Python logging module is the mechanism of choice for real life logging. It is deceivingly simple to use, yet when logging fails, it’s hard to understand why unless one thoroughly understands the lifecycle and nuances. In this first part of the series, you will get a logical understanding of the inner workings of the logging module — hierarchy, lifecycle and the works along with tiny code snippets to bolster the understanding. Gotchas that have tendency to make your life miserable are laid out upfront. In the second part, you will understand preferred usage patterns with python logging, various methods of logging configuration and most of all using logging effectively for exception handling leading upto the last part on best practices with python exception handling in a typical application stack. Without further ado, we start with a short answer to the philosophical question of why logging when there is the handy print() and then jump right into the middle of all logging action.

Why Logging

Imagine a multi user app accessed by hundreds or may be thousands of concurrent users sends custom built messages to stdout using print() method. Here are potential issues with print() and how python logging solves them.

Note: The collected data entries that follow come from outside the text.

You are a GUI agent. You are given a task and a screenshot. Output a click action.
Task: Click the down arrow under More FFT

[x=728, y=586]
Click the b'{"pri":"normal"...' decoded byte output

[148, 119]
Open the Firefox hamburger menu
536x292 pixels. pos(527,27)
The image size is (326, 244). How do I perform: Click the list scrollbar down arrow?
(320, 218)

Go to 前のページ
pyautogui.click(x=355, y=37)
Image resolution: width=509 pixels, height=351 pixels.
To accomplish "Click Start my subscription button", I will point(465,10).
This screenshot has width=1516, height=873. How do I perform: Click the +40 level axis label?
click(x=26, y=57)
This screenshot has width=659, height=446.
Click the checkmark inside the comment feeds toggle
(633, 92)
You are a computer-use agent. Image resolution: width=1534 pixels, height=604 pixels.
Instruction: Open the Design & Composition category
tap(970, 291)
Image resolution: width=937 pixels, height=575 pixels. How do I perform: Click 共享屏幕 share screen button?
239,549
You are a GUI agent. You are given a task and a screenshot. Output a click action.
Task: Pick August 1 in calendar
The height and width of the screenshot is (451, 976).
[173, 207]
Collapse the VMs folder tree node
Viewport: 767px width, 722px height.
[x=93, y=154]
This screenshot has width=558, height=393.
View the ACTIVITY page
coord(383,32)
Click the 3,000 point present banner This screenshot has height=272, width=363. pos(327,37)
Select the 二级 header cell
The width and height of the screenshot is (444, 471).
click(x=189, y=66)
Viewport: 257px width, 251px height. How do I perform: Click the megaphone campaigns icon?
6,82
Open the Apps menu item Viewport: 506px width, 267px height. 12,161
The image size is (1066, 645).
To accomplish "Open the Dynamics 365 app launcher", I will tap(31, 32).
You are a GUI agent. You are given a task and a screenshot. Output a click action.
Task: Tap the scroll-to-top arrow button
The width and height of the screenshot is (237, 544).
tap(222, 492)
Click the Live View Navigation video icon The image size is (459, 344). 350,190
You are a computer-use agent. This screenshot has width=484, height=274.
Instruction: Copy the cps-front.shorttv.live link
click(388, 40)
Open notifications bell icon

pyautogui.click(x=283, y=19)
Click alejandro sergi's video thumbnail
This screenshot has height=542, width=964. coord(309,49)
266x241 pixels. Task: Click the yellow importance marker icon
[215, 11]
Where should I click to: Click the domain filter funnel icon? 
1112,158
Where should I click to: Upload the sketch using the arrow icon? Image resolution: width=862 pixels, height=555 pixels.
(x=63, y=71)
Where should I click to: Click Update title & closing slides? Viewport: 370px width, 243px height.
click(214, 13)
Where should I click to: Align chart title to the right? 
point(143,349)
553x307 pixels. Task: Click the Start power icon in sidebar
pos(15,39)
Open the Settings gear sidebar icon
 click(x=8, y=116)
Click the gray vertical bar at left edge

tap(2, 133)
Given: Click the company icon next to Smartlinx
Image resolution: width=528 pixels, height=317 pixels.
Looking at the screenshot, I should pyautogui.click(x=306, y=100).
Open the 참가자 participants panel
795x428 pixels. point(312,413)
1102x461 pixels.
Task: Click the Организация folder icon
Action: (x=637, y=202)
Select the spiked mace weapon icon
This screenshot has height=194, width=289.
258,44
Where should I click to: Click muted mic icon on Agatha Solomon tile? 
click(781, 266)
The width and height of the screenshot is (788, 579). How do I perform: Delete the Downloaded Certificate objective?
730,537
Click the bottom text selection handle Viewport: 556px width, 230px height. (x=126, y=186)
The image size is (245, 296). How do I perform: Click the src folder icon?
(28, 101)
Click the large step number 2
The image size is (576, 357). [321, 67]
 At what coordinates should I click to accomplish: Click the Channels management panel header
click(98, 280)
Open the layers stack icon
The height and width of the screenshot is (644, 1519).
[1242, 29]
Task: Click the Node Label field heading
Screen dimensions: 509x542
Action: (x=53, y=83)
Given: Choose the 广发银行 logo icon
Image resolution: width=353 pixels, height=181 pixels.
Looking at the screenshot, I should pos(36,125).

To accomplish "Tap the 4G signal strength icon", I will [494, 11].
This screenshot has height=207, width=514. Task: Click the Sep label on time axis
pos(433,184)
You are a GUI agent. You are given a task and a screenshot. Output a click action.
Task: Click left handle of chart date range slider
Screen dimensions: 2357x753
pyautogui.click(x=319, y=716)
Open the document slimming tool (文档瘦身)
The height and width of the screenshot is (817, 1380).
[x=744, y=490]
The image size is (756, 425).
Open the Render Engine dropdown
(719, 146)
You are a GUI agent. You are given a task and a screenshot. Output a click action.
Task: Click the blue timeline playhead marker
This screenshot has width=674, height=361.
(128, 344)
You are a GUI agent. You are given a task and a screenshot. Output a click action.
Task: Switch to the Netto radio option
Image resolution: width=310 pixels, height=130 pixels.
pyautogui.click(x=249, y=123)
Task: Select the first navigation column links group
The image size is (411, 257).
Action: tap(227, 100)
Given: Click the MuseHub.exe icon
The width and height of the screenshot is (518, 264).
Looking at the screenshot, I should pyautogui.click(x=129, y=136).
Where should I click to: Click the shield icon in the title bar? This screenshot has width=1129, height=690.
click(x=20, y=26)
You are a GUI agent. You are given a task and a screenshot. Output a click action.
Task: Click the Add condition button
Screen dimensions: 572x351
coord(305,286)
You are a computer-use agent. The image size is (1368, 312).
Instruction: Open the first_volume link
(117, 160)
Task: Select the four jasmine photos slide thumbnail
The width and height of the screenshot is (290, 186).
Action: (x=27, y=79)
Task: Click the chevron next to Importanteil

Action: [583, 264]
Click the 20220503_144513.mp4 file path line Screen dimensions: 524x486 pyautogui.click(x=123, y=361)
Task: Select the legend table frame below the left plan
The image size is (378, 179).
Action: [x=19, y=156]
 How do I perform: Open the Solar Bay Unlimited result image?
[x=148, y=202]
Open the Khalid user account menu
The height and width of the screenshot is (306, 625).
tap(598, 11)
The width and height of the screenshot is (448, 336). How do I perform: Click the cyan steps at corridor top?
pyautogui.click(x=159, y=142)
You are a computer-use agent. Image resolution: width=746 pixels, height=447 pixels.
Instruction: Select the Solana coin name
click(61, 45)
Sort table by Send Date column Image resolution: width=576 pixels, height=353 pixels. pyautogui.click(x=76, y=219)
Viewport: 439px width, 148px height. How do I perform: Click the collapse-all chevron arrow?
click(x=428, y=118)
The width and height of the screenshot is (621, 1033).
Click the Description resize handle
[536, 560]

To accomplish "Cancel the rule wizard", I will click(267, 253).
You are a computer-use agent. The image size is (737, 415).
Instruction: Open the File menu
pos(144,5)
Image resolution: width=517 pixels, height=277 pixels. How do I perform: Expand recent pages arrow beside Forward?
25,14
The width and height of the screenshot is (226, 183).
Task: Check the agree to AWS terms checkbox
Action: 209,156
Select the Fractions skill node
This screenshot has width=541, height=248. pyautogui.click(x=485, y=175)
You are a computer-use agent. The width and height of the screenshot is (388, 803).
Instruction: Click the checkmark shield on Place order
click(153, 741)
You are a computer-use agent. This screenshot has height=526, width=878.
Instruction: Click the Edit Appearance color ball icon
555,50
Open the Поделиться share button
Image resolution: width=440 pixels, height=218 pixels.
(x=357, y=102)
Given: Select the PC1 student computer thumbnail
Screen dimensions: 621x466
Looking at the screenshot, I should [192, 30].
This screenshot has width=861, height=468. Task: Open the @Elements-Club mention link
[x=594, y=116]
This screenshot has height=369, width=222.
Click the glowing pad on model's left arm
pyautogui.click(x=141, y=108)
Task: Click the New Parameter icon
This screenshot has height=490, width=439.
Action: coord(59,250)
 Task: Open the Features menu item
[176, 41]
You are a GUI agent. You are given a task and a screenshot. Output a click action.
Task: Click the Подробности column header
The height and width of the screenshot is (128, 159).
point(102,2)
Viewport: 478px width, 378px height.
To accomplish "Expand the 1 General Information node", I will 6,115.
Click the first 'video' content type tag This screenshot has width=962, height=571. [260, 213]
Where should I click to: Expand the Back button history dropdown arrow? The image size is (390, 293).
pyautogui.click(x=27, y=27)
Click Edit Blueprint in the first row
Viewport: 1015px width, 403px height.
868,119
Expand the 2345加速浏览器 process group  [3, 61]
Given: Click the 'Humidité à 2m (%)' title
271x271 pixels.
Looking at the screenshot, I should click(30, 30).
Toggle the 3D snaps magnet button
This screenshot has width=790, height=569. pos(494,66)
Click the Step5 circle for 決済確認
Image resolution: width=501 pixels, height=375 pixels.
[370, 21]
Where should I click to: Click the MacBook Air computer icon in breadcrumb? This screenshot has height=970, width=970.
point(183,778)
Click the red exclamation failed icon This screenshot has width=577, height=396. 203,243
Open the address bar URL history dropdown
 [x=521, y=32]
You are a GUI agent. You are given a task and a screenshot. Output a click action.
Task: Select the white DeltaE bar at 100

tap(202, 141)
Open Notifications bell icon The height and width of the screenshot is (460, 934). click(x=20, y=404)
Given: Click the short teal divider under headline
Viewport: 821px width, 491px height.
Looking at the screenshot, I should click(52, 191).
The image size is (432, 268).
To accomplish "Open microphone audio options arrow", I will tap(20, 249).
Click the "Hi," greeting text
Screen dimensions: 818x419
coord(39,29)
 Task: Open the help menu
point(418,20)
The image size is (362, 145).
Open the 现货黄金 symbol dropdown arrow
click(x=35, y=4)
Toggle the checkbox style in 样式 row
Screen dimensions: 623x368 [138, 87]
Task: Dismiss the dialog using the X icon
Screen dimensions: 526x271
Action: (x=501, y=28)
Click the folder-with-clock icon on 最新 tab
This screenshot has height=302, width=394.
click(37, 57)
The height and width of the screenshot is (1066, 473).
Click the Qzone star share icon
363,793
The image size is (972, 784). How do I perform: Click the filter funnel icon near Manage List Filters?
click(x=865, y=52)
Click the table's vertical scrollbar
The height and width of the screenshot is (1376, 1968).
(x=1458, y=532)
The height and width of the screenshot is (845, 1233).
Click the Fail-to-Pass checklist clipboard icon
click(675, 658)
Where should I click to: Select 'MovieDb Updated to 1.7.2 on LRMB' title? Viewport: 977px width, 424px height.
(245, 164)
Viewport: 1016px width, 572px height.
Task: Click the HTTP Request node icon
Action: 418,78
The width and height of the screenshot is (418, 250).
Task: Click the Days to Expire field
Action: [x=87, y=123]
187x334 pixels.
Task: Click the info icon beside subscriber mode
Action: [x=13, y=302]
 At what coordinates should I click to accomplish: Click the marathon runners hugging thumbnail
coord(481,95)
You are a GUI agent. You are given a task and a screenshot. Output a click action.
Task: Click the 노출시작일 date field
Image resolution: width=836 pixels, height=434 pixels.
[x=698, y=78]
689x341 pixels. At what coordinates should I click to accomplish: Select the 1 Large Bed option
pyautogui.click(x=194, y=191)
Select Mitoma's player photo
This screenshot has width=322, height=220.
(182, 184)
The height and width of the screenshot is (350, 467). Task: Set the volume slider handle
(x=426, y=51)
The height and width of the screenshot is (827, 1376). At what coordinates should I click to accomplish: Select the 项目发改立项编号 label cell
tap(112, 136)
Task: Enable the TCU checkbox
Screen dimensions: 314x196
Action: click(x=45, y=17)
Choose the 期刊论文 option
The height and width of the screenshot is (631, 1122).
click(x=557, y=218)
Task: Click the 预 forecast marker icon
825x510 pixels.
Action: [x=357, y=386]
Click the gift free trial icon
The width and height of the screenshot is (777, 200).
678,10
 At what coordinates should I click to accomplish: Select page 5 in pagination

  1. Control over log message persistence: A traditional system has nobody to watch the output of print() sent to stdout/stderr. The messages could just disappear in thin air or with no mechanism to retrieve them at a later point of time for analytics and troubleshooting. Python logging lets us transparently send messages to different persistent destinations (like a file for instance) without affecting the underlying API invoked by user in the application software. The software developer will still continue to invoke logger.info(), logger.warn() etc. but the message will end up at different destination. [This objection to usage of print() is not very relevant now as modern app stacks using containers like docker, AWS redirect stdout etc. to a destination of choice — a json or plain text log file and cloudwatch logs respectively]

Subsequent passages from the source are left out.